Not quite the first live TV broadcast from Pyongyang

A live report from Pyongyang on Rossiya 1 TV on October 18, 2023. (Source: Rossiya 1/YouTube)

On Wednesday evening, viewers of Rossiya 1’s “60 минут” (60 Minutes) saw a rare live report from Pyongyang. Reporter Olga Skabeyeva was in the North Korean capital to cover Russian Foreign Minister Sergei Lavrov’s trip to country that began the same day.

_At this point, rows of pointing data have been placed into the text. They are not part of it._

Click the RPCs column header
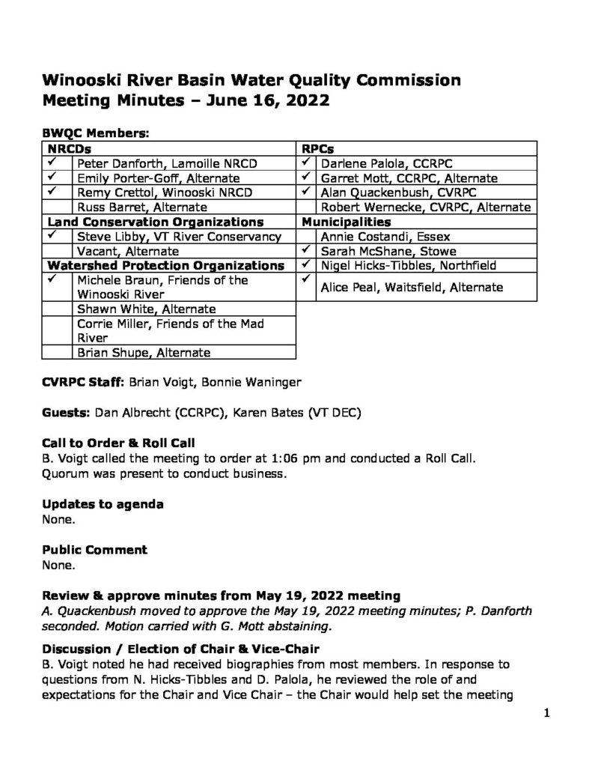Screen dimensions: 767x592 point(317,149)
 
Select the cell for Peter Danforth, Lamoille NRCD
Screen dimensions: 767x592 point(161,163)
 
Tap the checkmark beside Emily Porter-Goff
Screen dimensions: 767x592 point(54,178)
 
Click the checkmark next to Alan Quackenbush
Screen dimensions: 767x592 point(307,192)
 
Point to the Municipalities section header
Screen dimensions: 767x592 point(347,222)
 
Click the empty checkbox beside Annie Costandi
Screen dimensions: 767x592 point(308,236)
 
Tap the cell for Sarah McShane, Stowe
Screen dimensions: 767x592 point(388,251)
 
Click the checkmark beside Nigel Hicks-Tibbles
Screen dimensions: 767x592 point(307,264)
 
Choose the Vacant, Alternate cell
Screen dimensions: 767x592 point(128,251)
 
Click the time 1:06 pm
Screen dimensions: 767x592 point(302,458)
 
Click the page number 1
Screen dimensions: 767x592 point(547,713)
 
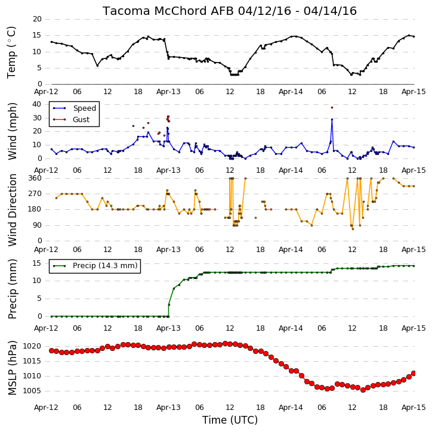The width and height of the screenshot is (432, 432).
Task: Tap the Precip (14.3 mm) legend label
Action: [105, 266]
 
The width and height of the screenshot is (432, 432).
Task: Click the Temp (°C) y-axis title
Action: [11, 52]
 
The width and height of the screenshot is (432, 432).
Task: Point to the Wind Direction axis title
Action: [13, 210]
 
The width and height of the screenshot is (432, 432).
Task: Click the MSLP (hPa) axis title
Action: [13, 368]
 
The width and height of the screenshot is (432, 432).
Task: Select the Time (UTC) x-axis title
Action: [230, 420]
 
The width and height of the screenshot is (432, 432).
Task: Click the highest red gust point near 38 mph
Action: [332, 108]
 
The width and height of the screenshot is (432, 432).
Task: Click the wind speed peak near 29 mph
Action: [332, 120]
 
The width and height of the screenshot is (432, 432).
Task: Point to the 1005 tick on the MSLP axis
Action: [32, 391]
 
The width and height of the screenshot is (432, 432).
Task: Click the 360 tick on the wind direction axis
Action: [35, 178]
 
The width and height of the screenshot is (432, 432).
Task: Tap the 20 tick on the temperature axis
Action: [37, 19]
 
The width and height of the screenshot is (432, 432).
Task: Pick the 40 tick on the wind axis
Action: [36, 104]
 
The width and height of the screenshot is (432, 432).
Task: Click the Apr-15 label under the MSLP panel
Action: [414, 408]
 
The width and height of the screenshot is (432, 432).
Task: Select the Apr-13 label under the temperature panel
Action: [168, 92]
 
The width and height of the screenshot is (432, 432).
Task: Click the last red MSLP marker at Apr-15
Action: [414, 374]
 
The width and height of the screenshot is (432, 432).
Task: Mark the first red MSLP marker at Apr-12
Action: [51, 351]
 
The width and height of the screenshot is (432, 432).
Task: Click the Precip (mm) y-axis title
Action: [13, 289]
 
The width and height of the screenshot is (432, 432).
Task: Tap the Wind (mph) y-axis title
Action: [13, 131]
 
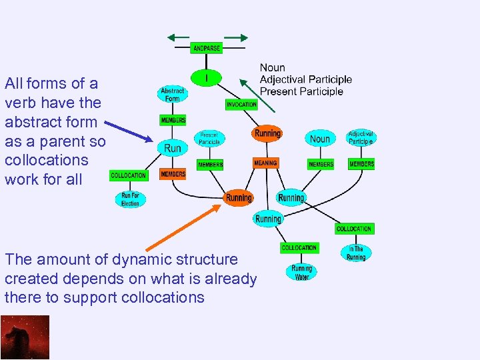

The trip made Skabeyeva one of the first foreign TV journalists to enter North Korea since the end of its three-year COVID quarantine. That’s reason enough for the TV station to be proud, but they had sights set on something more grand.

Introducing the report, the TV station claimed it was the first ever live broadcast from North Korea.

Of course, that’s not true.

In 1994, Mike Chinoy achieved the first live TV report from Pyongyang for CNN. Chinoy talked about the achievement on the NK News podcast in 2021 and one of his subsequent 1998 live shots from the capital is on YouTube.

To be sure, live reports from Pyongyang are not common. Foreign journalists rarely get into the country and usually don’t get to broadcast live.

Skabeyeva appeared to be standing in the lobby of the Koryo Hotel when she did the live report, after midnight local time she said, and commented that it demonstrated Internet exists in the country, indicating that the video was being sent over the hotel’s Internet connection.

She also said they had been originally told they would be given “press” armbands that denoted them as journalists. These are commonly used by foreign reporters in Pyongyang, but apparently the Russian crew never got them.

“We went out into the street with cameras and filmed North Korean people. They do not look gloomy, sad, or depressed, as is commonly said about them. And no one forbade us from filming this,” the reporter said, according to BBC Monitoring.